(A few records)
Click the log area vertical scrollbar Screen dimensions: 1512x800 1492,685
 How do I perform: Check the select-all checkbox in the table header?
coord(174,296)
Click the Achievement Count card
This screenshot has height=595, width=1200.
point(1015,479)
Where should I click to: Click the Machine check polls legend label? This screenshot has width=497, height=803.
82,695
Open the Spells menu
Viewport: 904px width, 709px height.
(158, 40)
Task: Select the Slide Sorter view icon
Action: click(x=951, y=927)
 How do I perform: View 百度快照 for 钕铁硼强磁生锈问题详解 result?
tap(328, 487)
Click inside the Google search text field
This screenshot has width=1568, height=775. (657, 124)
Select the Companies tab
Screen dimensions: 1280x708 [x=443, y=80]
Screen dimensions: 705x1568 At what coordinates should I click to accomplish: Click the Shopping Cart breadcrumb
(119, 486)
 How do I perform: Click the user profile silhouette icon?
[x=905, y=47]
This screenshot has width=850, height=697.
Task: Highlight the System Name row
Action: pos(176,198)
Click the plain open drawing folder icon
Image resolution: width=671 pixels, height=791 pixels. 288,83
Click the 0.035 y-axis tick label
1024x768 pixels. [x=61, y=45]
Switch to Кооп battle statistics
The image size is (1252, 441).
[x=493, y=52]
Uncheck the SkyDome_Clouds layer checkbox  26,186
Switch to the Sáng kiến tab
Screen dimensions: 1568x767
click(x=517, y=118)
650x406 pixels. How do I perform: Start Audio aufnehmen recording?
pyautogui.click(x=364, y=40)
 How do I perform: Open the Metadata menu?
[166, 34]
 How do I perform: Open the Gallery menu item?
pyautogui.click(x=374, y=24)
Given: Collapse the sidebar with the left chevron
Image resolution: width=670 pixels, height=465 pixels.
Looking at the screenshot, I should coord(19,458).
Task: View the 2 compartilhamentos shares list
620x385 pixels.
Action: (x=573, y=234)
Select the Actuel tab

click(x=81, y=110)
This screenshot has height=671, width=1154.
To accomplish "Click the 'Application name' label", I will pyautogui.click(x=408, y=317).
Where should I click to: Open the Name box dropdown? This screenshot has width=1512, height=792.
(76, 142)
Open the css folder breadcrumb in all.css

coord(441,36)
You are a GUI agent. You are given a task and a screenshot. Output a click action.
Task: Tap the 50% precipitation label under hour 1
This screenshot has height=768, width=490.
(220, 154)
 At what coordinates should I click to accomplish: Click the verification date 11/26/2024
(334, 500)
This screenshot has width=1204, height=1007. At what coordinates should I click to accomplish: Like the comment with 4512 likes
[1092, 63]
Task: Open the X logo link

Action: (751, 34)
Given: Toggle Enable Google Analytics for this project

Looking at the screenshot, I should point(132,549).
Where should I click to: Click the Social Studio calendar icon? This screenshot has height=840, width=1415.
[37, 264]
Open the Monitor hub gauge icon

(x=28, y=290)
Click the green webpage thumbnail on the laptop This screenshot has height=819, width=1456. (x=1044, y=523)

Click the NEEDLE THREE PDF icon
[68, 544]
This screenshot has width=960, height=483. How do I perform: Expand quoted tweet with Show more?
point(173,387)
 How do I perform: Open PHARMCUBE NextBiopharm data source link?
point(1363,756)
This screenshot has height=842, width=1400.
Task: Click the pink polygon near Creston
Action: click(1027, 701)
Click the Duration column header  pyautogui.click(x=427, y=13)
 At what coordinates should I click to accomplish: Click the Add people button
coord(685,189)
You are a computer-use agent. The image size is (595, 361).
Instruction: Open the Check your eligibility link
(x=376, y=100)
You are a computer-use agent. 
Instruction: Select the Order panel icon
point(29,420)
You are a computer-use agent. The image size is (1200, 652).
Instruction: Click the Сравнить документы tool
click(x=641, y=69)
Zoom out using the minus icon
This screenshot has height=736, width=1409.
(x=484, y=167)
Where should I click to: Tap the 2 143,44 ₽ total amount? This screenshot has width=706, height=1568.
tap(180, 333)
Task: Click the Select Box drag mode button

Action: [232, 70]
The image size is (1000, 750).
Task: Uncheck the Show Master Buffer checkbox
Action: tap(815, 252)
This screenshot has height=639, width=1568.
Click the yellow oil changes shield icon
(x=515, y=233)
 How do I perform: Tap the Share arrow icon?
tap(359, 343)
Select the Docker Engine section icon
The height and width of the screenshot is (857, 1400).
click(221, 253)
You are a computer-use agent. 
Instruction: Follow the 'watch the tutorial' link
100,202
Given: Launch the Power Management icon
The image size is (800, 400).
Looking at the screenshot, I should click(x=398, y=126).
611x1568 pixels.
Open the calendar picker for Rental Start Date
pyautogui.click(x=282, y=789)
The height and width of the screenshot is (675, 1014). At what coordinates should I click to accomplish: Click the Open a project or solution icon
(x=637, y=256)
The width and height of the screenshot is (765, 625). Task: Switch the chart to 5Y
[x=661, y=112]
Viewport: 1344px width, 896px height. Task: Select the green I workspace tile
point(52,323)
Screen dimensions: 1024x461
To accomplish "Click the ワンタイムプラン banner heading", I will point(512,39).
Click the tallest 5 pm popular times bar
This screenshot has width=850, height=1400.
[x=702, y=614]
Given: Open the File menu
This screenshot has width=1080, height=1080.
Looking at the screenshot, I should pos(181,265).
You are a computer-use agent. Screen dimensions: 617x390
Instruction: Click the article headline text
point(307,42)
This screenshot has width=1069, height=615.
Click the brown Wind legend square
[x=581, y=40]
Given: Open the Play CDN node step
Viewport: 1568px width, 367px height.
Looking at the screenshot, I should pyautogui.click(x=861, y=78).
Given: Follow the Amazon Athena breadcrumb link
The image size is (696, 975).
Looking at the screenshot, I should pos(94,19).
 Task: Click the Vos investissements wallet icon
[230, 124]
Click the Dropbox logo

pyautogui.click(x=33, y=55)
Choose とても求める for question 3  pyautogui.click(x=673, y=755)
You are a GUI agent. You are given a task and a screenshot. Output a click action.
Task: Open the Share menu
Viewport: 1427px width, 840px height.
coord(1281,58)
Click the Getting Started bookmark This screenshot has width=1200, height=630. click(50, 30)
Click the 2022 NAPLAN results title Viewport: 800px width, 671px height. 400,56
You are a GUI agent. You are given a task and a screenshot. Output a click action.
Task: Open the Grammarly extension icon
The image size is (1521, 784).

Exercise: Change "Shopping Cart" to "Basket" everywhere in these lines, keeping all other text the same.

Solution to this exercise:
Click the log area vertical scrollbar Screen dimensions: 1512x800 1492,685
 How do I perform: Check the select-all checkbox in the table header?
coord(174,296)
Click the Achievement Count card
This screenshot has height=595, width=1200.
point(1015,479)
Where should I click to: Click the Machine check polls legend label? This screenshot has width=497, height=803.
82,695
Open the Spells menu
Viewport: 904px width, 709px height.
(158, 40)
Task: Select the Slide Sorter view icon
Action: click(x=951, y=927)
 How do I perform: View 百度快照 for 钕铁硼强磁生锈问题详解 result?
tap(328, 487)
Click inside the Google search text field
This screenshot has width=1568, height=775. (657, 124)
Select the Companies tab
Screen dimensions: 1280x708 [x=443, y=80]
Screen dimensions: 705x1568 At what coordinates should I click to accomplish: Click the Basket breadcrumb
(119, 486)
 How do I perform: Click the user profile silhouette icon?
[x=905, y=47]
This screenshot has width=850, height=697.
Task: Highlight the System Name row
Action: pos(176,198)
Click the plain open drawing folder icon
Image resolution: width=671 pixels, height=791 pixels. 288,83
Click the 0.035 y-axis tick label
1024x768 pixels. [x=61, y=45]
Switch to Кооп battle statistics
The image size is (1252, 441).
[x=493, y=52]
Uncheck the SkyDome_Clouds layer checkbox  26,186
Switch to the Sáng kiến tab
Screen dimensions: 1568x767
click(x=517, y=118)
650x406 pixels. How do I perform: Start Audio aufnehmen recording?
pyautogui.click(x=364, y=40)
 How do I perform: Open the Metadata menu?
[166, 34]
 How do I perform: Open the Gallery menu item?
pyautogui.click(x=374, y=24)
Given: Collapse the sidebar with the left chevron
Image resolution: width=670 pixels, height=465 pixels.
Looking at the screenshot, I should coord(19,458).
Task: View the 2 compartilhamentos shares list
620x385 pixels.
Action: (x=573, y=234)
Select the Actuel tab

click(x=81, y=110)
This screenshot has height=671, width=1154.
To accomplish "Click the 'Application name' label", I will pyautogui.click(x=408, y=317).
Where should I click to: Open the Name box dropdown? This screenshot has width=1512, height=792.
(76, 142)
Open the css folder breadcrumb in all.css

coord(441,36)
You are a GUI agent. You are given a task and a screenshot. Output a click action.
Task: Tap the 50% precipitation label under hour 1
This screenshot has height=768, width=490.
(220, 154)
 At what coordinates should I click to accomplish: Click the verification date 11/26/2024
(334, 500)
This screenshot has width=1204, height=1007. At what coordinates should I click to accomplish: Like the comment with 4512 likes
[1092, 63]
Task: Open the X logo link

Action: (751, 34)
Given: Toggle Enable Google Analytics for this project

Looking at the screenshot, I should point(132,549).
Where should I click to: Click the Social Studio calendar icon? This screenshot has height=840, width=1415.
[37, 264]
Open the Monitor hub gauge icon

(x=28, y=290)
Click the green webpage thumbnail on the laptop This screenshot has height=819, width=1456. (x=1044, y=523)

Click the NEEDLE THREE PDF icon
[68, 544]
This screenshot has width=960, height=483. How do I perform: Expand quoted tweet with Show more?
point(173,387)
 How do I perform: Open PHARMCUBE NextBiopharm data source link?
point(1363,756)
This screenshot has height=842, width=1400.
Task: Click the pink polygon near Creston
Action: click(1027, 701)
Click the Duration column header  pyautogui.click(x=427, y=13)
 At what coordinates should I click to accomplish: Click the Add people button
coord(685,189)
You are a computer-use agent. The image size is (595, 361).
Instruction: Open the Check your eligibility link
(x=376, y=100)
You are a computer-use agent. 
Instruction: Select the Order panel icon
point(29,420)
You are a computer-use agent. The image size is (1200, 652).
Instruction: Click the Сравнить документы tool
click(x=641, y=69)
Zoom out using the minus icon
This screenshot has height=736, width=1409.
(x=484, y=167)
Where should I click to: Tap the 2 143,44 ₽ total amount? This screenshot has width=706, height=1568.
tap(180, 333)
Task: Click the Select Box drag mode button

Action: [232, 70]
The image size is (1000, 750).
Task: Uncheck the Show Master Buffer checkbox
Action: tap(815, 252)
This screenshot has height=639, width=1568.
Click the yellow oil changes shield icon
(x=515, y=233)
 How do I perform: Tap the Share arrow icon?
tap(359, 343)
Select the Docker Engine section icon
The height and width of the screenshot is (857, 1400).
click(221, 253)
You are a computer-use agent. 
Instruction: Follow the 'watch the tutorial' link
100,202
Given: Launch the Power Management icon
The image size is (800, 400).
Looking at the screenshot, I should click(x=398, y=126).
611x1568 pixels.
Open the calendar picker for Rental Start Date
pyautogui.click(x=282, y=789)
The height and width of the screenshot is (675, 1014). At what coordinates should I click to accomplish: Click the Open a project or solution icon
(x=637, y=256)
The width and height of the screenshot is (765, 625). Task: Switch the chart to 5Y
[x=661, y=112]
Viewport: 1344px width, 896px height. Task: Select the green I workspace tile
point(52,323)
Screen dimensions: 1024x461
To accomplish "Click the ワンタイムプラン banner heading", I will point(512,39).
Click the tallest 5 pm popular times bar
This screenshot has width=850, height=1400.
[x=702, y=614]
Given: Open the File menu
This screenshot has width=1080, height=1080.
Looking at the screenshot, I should pos(181,265).
You are a computer-use agent. Screen dimensions: 617x390
Instruction: Click the article headline text
point(307,42)
This screenshot has width=1069, height=615.
Click the brown Wind legend square
[x=581, y=40]
Given: Open the Play CDN node step
Viewport: 1568px width, 367px height.
Looking at the screenshot, I should pyautogui.click(x=861, y=78).
Given: Follow the Amazon Athena breadcrumb link
The image size is (696, 975).
Looking at the screenshot, I should pos(94,19).
 Task: Click the Vos investissements wallet icon
[230, 124]
Click the Dropbox logo

pyautogui.click(x=33, y=55)
Choose とても求める for question 3  pyautogui.click(x=673, y=755)
You are a GUI agent. You are given a task and a screenshot. Output a click action.
Task: Open the Share menu
Viewport: 1427px width, 840px height.
coord(1281,58)
Click the Getting Started bookmark This screenshot has width=1200, height=630. click(50, 30)
Click the 2022 NAPLAN results title Viewport: 800px width, 671px height. 400,56
You are a GUI agent. You are given a task and a screenshot. Output a click action.
Task: Open the Grammarly extension icon
The image size is (1521, 784).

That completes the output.